Reserving fields

IBM® Cloud Logs indexes your data in ingestion order. After the maximum number of stored fields is reached, more fields might not be available for querying. With reserved fields, you can explicitly define important fields that you always want to query while still allowing IBM Cloud Logs to dynamically add other fields as they are encountered.

With reserved fields, you can:

Ensure that important fields are always available for queries.
Specify the data type for each field to make storage and querying more efficient.
Define the fields that you need so those fields are available for improved query performance.

When data is ingested, fields are mapped in an index. The automatic mapping dynamically adds fields, but those fields might be associated with an undesired data type if a field of the same name is ingested first. With reserved fields, you predefine fields and their associated data type.

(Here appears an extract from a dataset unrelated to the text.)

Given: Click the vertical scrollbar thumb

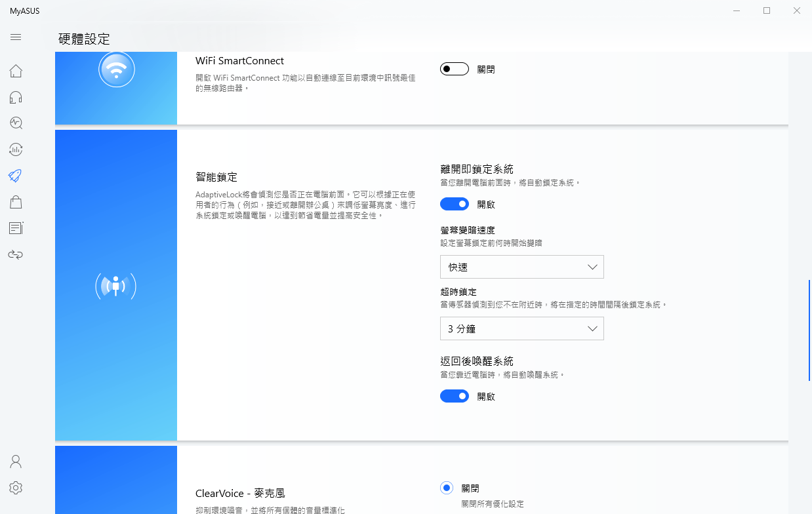Looking at the screenshot, I should [809, 330].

Reserved fields are applied each day at 00:00 UTC when the daily index is created. Reserved fields are included in the daily index limit.

Data types

Each reserved field is associated with a data type.

Field data types
Data type	Description	Example JSON usage
`boolean`	Represents a `true` or `false` value. The `boolean` data type is commonly used for logical checks and conditions.	`true` or `false`
`string`	A sequence of characters. The `string` data type is often used for text identifiers or alphanumeric data. Stored in UTF-8 format.	`"example text"`
`number`	A numeric value. The `number` data type can be either an integer or a floating-point value. The value can be used for calculations or measurements.	`123` or `45.67`

Required permissions

To configure reserved fields, you must have an IAM role with the required actions:

IAM actions required for reserved fields
Action	Description
`logs.reserved-field.read`	View reserved fields.
`logs.reserved-field.manage`	Update, delete or create reserved fields.

Defining reserved fields

You can define reserved fields in two ways:

By selecting fields previously ingested, mapped, and indexed by IBM Cloud Logs.
By manually defining fields and their associated data type.

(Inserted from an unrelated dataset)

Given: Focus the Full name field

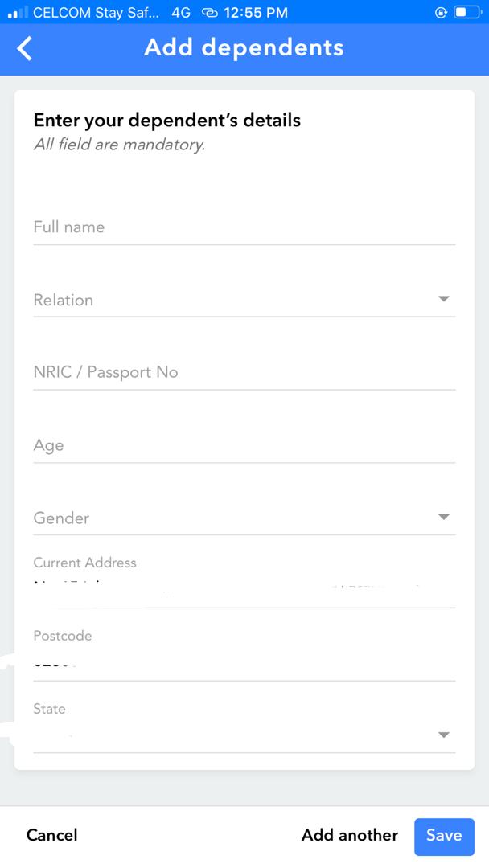Looking at the screenshot, I should (244, 227).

Log in to your IBM Cloud account.
Access your IBM Cloud Logs instance
Click the Data pipeline icon > Reserved fields.
Click + Add field.
In Field Name, enter a field name.
- If the field is mapped by IBM Cloud Logs, you can select the field and mapping from the list.
You can also click View full list to see all the fields currently mapped. You can limit the list to a selected time period. Up to 7 days of fields that are processed by IBM Cloud Logs are available.
- If the field is not mapped, you can enter a field name and select the Type to be associated with the field.
Click Save.

Adding multiple reserved fields at the same time

If you would like to add multiple reserved fields that are mapped by IBM Cloud Logs at the same time, you can use the Add in bulk option.

Log in to your IBM Cloud account.
Access your IBM Cloud Logs instance
Click the Data pipeline icon > Reserved fields.
Click Add in bulk.
Select the existing fields that you want to add as reserved fields.

You can search for fields as well as limit the search to a specific time period.
Click Add to list to add the selected fields as reserved fields.

Maintaining reserved fields

You can Edit a reserved field and Remove reserved fields you no long need.

For example, you might need to edit a reserved field if you find the data type associated with the field is incorrect.